Scenario 1: You already hold ETH, with a cost basis above $1900, currently at a paper loss. You should not panic and cut your position. From a bull-bear cycle perspective, a 30% retracement is a normal fluctuation. If you are not using leverage, the most correct action is to hold firm. At the same time, consider adding a small amount near $1700 to average down your cost. The additional purchase should not exceed half of your original position.
Scenario 2: You are in a short position, waiting for a pullback, and now it has finally dropped, so you want to bottom fish. You should feel fortunate but avoid impulsiveness.

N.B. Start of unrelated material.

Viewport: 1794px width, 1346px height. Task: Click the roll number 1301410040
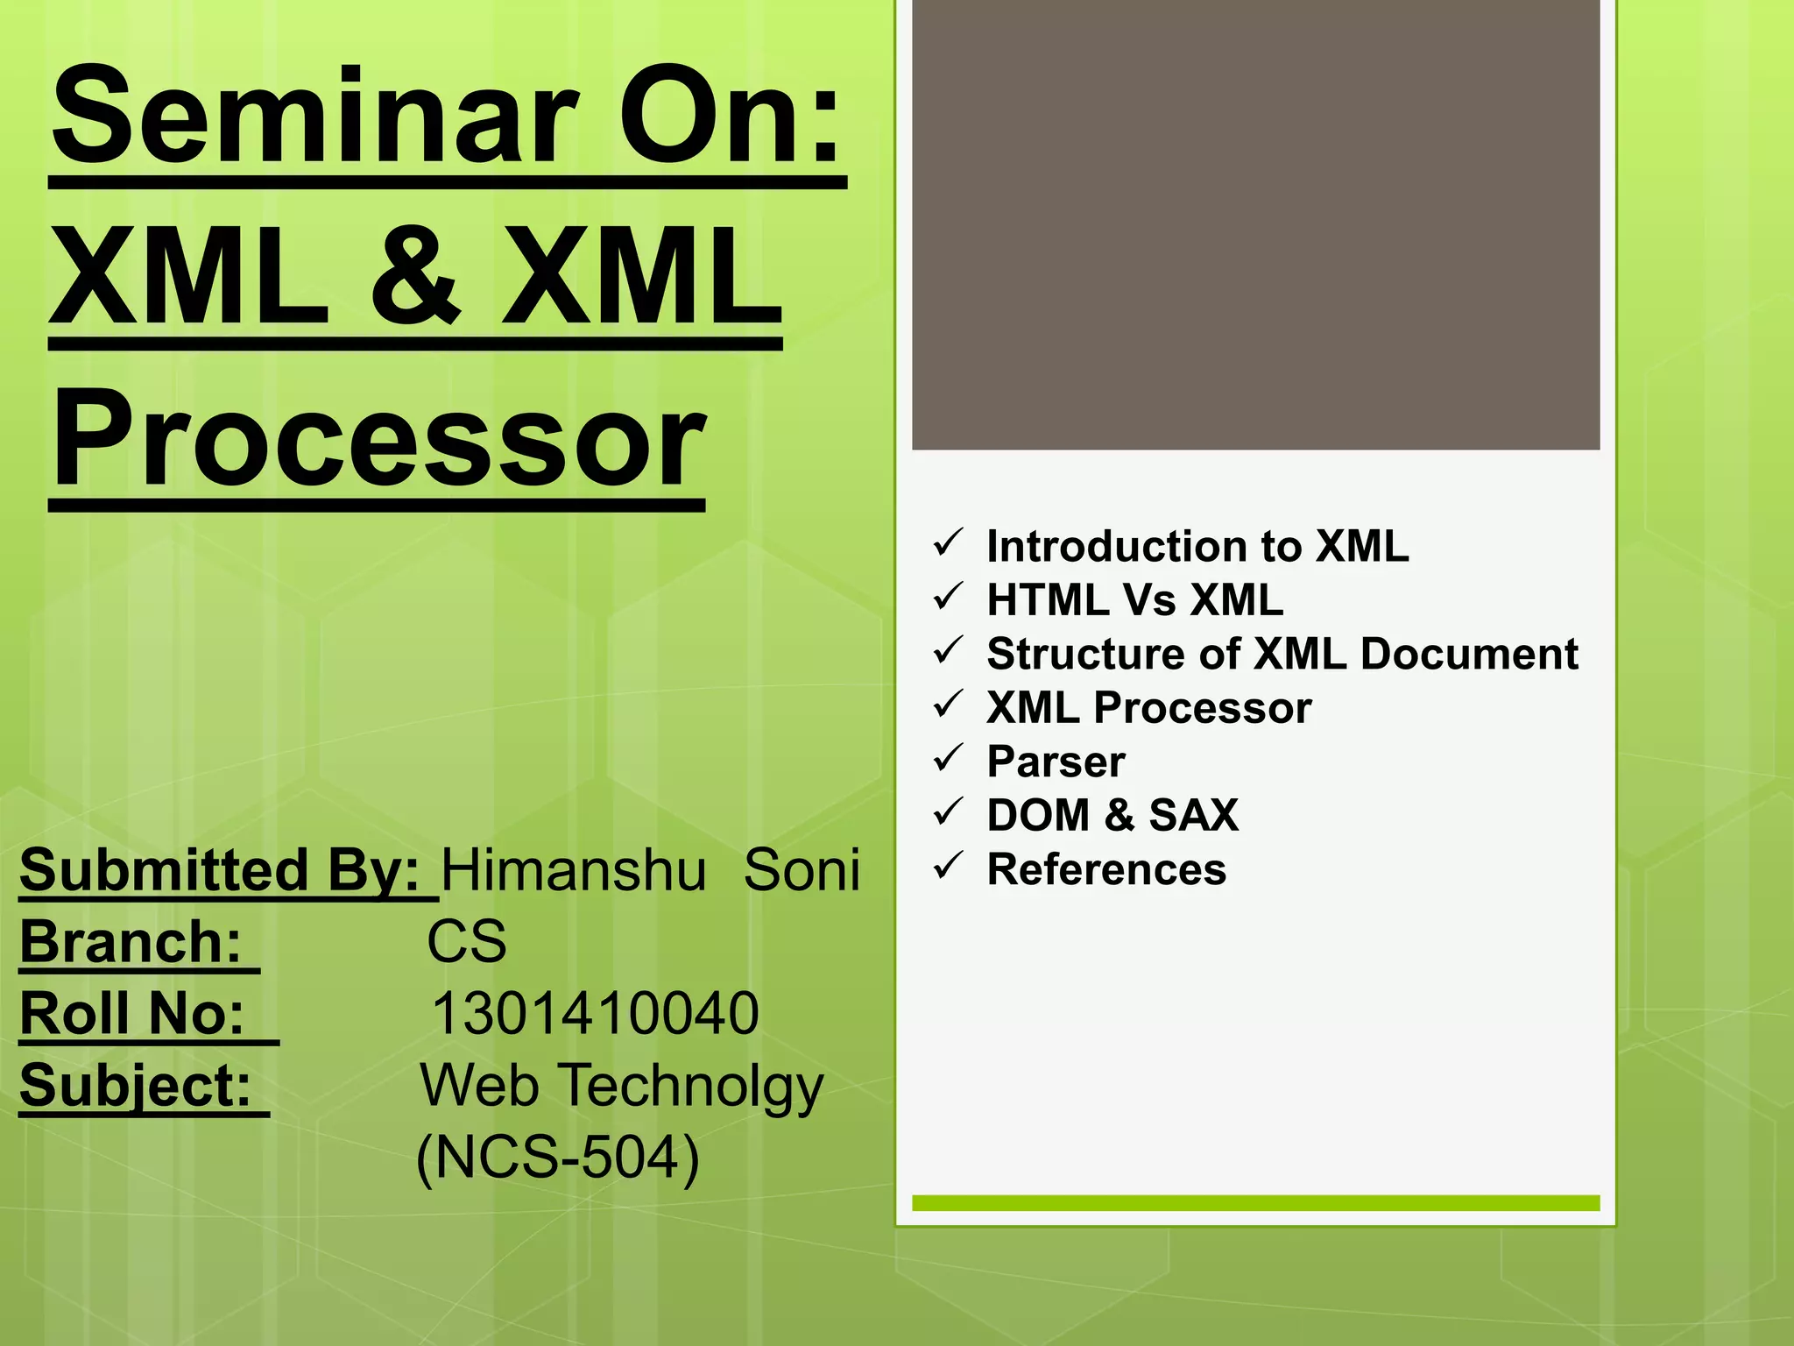pyautogui.click(x=595, y=1014)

The safest approach is to buy in batches: buy the first portion (10% of your position) at $1730–$1750, the second (15%) at $1680–$1700, and the third (20%) at $1600–$1630. Each purchase should be at least 5% lower than the previous one. Set your stop-loss below $1580.
Scenario 3: You hold a large amount of altcoins, and their decline far exceeds ETH, and your mindset has collapsed. You need to consider rebalancing. Swap all low-liquidity, outdated narrative altcoins for ETH or BTC. In extreme market conditions, mainstream coins tend to rebound faster and more significantly than trash coins. Rebalancing is not about cutting losses but replacing poor assets with better ones.
No matter which scenario you belong to, remember: do not make decisions that cause permanent losses out of fear, nor gamble everything out of greed. Extreme market conditions test not your technical skills but your emotional management ability.